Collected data
· · ·

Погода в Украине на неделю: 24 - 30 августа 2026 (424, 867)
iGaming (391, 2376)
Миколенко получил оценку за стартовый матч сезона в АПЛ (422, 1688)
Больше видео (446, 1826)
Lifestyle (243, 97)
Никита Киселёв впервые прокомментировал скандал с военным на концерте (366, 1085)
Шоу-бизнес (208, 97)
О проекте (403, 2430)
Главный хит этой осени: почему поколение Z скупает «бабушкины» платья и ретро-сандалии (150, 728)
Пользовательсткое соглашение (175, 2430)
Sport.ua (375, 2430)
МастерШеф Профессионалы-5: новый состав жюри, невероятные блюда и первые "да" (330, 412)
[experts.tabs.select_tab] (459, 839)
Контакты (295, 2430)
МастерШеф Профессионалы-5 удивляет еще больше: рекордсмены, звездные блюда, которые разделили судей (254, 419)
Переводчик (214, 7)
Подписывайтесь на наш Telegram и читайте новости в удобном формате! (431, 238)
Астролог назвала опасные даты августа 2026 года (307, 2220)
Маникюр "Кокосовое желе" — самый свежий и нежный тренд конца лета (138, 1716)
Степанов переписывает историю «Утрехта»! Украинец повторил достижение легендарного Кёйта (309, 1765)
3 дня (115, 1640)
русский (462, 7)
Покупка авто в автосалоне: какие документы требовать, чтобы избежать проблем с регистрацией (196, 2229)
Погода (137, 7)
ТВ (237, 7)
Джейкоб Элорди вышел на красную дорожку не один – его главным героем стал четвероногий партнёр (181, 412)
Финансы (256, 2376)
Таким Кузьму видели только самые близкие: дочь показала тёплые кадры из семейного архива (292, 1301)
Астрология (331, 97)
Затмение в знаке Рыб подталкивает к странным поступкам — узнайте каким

· · ·

Your assignment:
Take the entries above and repeat them verbatim.

Answer space:
Погода в Украине на неделю: 24 - 30 августа 2026 (424, 867)
iGaming (391, 2376)
Миколенко получил оценку за стартовый матч сезона в АПЛ (422, 1688)
Больше видео (446, 1826)
Lifestyle (243, 97)
Никита Киселёв впервые прокомментировал скандал с военным на концерте (366, 1085)
Шоу-бизнес (208, 97)
О проекте (403, 2430)
Главный хит этой осени: почему поколение Z скупает «бабушкины» платья и ретро-сандалии (150, 728)
Пользовательсткое соглашение (175, 2430)
Sport.ua (375, 2430)
МастерШеф Профессионалы-5: новый состав жюри, невероятные блюда и первые "да" (330, 412)
[experts.tabs.select_tab] (459, 839)
Контакты (295, 2430)
МастерШеф Профессионалы-5 удивляет еще больше: рекордсмены, звездные блюда, которые разделили судей (254, 419)
Переводчик (214, 7)
Подписывайтесь на наш Telegram и читайте новости в удобном формате! (431, 238)
Астролог назвала опасные даты августа 2026 года (307, 2220)
Маникюр "Кокосовое желе" — самый свежий и нежный тренд конца лета (138, 1716)
Степанов переписывает историю «Утрехта»! Украинец повторил достижение легендарного Кёйта (309, 1765)
3 дня (115, 1640)
русский (462, 7)
Покупка авто в автосалоне: какие документы требовать, чтобы избежать проблем с регистрацией (196, 2229)
Погода (137, 7)
ТВ (237, 7)
Джейкоб Элорди вышел на красную дорожку не один – его главным героем стал четвероногий партнёр (181, 412)
Финансы (256, 2376)
Таким Кузьму видели только самые близкие: дочь показала тёплые кадры из семейного архива (292, 1301)
Астрология (331, 97)
Затмение в знаке Рыб подталкивает к странным поступкам — узнайте каким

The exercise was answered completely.